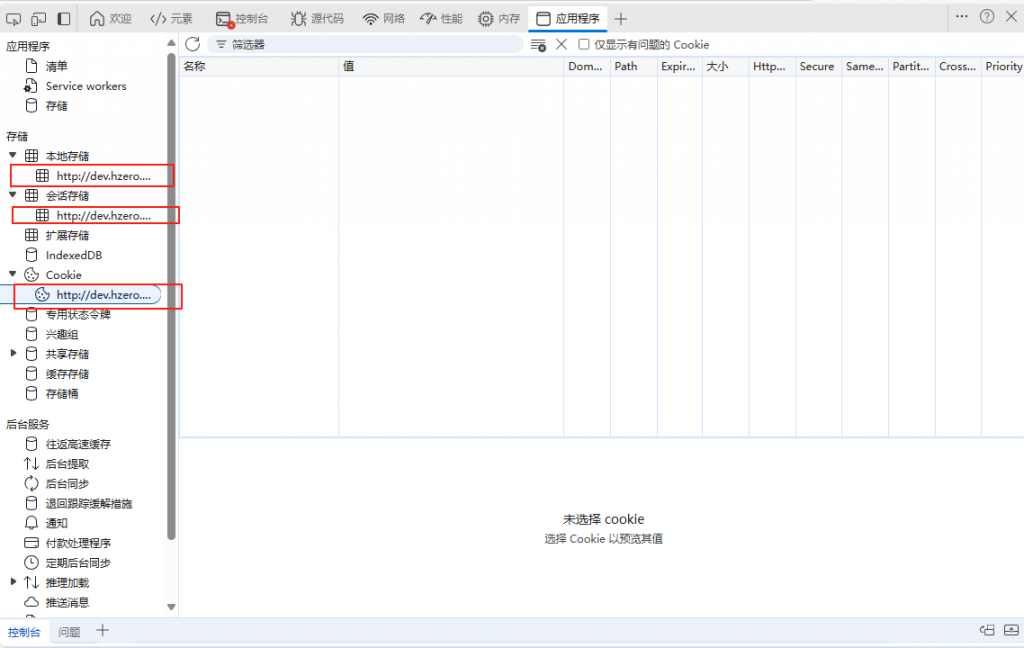1024x648 pixels.
Task: Click the delete selected cookie X icon
Action: 561,44
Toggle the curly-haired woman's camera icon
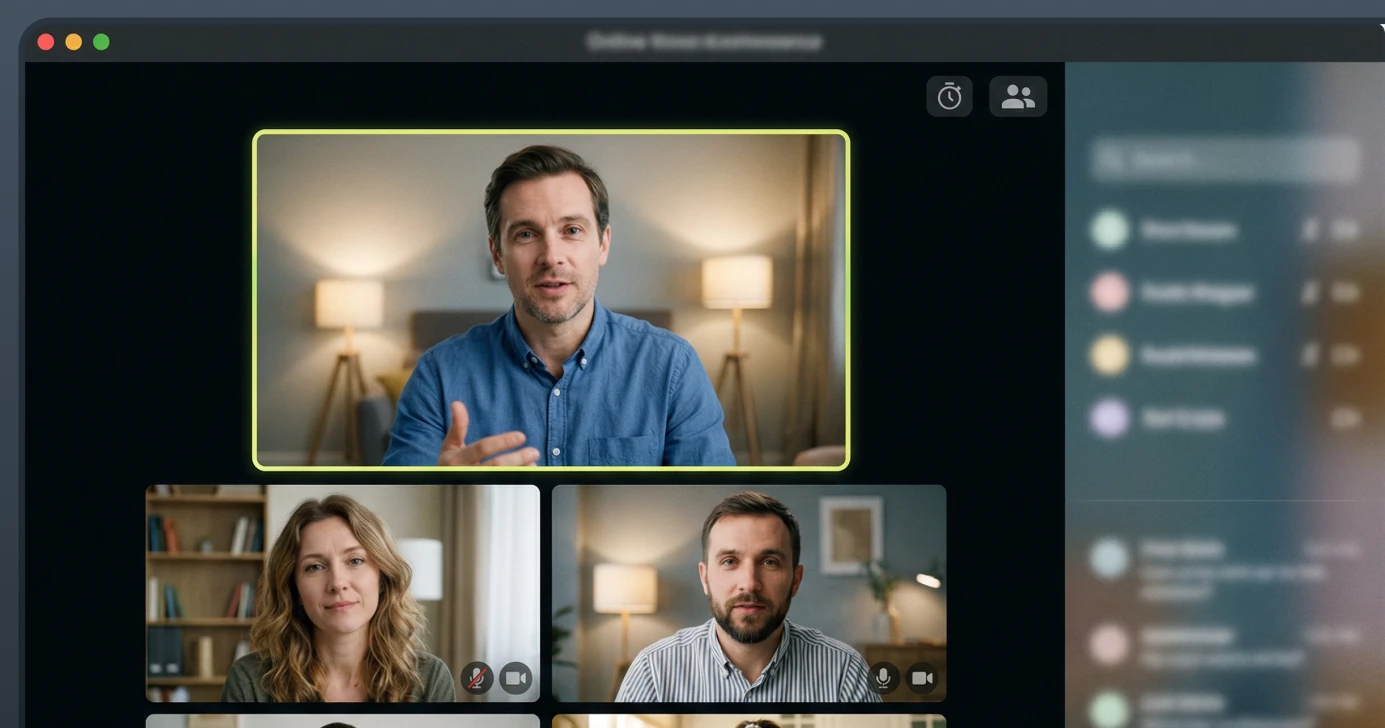This screenshot has width=1385, height=728. pyautogui.click(x=515, y=678)
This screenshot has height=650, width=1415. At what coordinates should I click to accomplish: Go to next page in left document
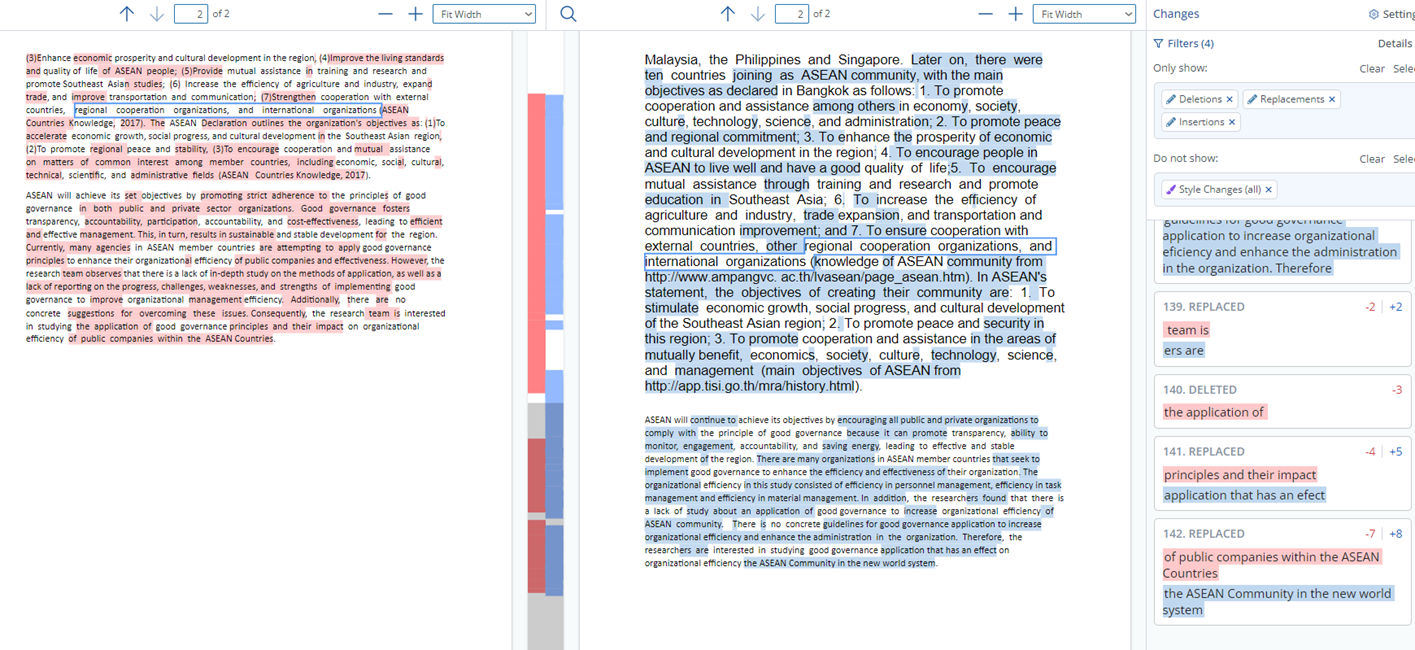click(x=157, y=14)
____
**WHAT IS REQUIRED**
Reproduce exactly the line containing "Toggle the curly-haired woman's camera icon" and every line after it in the material above, up to and including the last. Exclude all pictures.

**RESPONSE FOR THIS EXERCISE**
Toggle the curly-haired woman's camera icon
This screenshot has width=1385, height=728. pyautogui.click(x=515, y=678)
This screenshot has height=650, width=1415. At what coordinates should I click to accomplish: Go to next page in left document
click(x=157, y=14)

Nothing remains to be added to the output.